Martin Weller across on his blog has written about how we have just been reviewed where we work at IET. The review has plenty of reasonable anlaysis but ends with a suggestion that IET splits in two and bifurcates – which if it is not handled carefully might lead to chaos, or at least some effort spent in the wrong place.Bifurcation diagram

 

Martin’s post considers what happens when reorgs strike. I agree with his view that we ought perhaps not be so tied up with how we actually are organised, as Martin puts it 

Actually, I think that with new ways of connecting, it’s not that the reorg should be more prevalent, but rather that organisational structures, which are often physical organisational structures, are increasingly irrelevant.

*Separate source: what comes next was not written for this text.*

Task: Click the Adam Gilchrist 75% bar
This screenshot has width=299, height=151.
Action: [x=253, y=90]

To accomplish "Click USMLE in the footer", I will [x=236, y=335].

However I have another reference point for thinking about organisational change and that is the book the Dilbert Principle. I picked this up at the airport a few years back and found it shaped by view of how management works (even though there are several warnings to ignore such books and reminders that you are reading the management advice of someone who draws cartoons for a living). In the book Scott Adams makes some good points against “one off” activities with restructuring as the prime example of such activity. So  I feel very cautious about setting off down that route. However if we can do something more about changes in ways of working, picking up on knowing what we are doing and why, building on the latest tools so that structure and boundaries matter rather less then I think the review and the push for change could do us some good. 

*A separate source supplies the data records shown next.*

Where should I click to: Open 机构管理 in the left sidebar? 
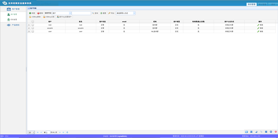click(x=14, y=20)
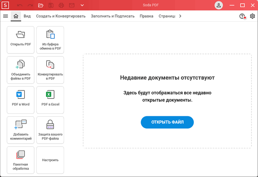Create PDF from clipboard tile
Screen dimensions: 258x177
[x=50, y=39]
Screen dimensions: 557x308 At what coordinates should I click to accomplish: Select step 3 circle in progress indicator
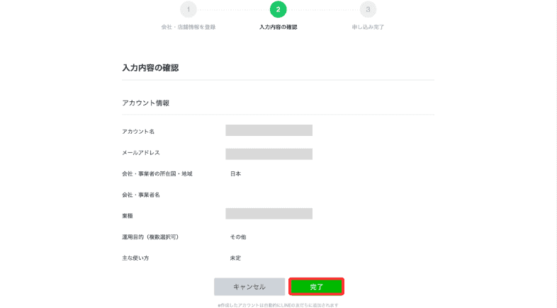click(x=368, y=10)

Open space as a good working environment: 9 possible principles

I wrote earlier about the mixed feelings that I had about moving from old office oriented space to a new open plan building. At the time it looked like we might end up moving across into rows of desks with not enough space to get us all in. Well things have moved on a bit and it looks like IET will have a less complete move into the new building, which will lower pressure on the space and we also have a little bit longer to plan. Another change is that in the new management structure I am working with Grainne Conole and Martin Weller to oversee part of IET the “Technology Enhanced Learning” (TEL) group. Chatting to Grainne earlier this week we found that while we are not sure exactly what we want we felt like there were some principles that ought to allow good working space. Here is my attempt to list some of those principles:

  1. Space that a visitor would envy – the it looks great to work here (even if it isn’t!)
  2. That the building works with different levels of capacity – everyone there to almost no-one there
  3. A choice of place and styles of work e.g:
    • Easy chairs plus display plus whiteboard (we have some really nice Smartboard 600is)
    • Tables and chairs to chat or work with a laptop
    • Desks with good screens and keyboards (not necessarily cpus though)
  4. Expect everyone to have a laptop/notebook (could be Asus eee PC or Apple Touch)
  5. Flexible space where people can change location and cope with areas of overload (everybody in)
  6. Not planned around a desk space for everyone
  7. An area of ownership for each person – where your files are and paper can be found from day to day 
  8. Joint responsibility for tidyness and impression on visitors – care for the environment
  9. Space for hard work and continuity when it is needed – but not all the time for everyone

Well that is my first pass – there is perhaps a bit of conflict in there and I know from talking to colleagues that ownership matters but I think we need to trade some of that for flexibility and space. We need to go from fantasy to furniture order in less than a month but I am a lot more hopeful than I was in October!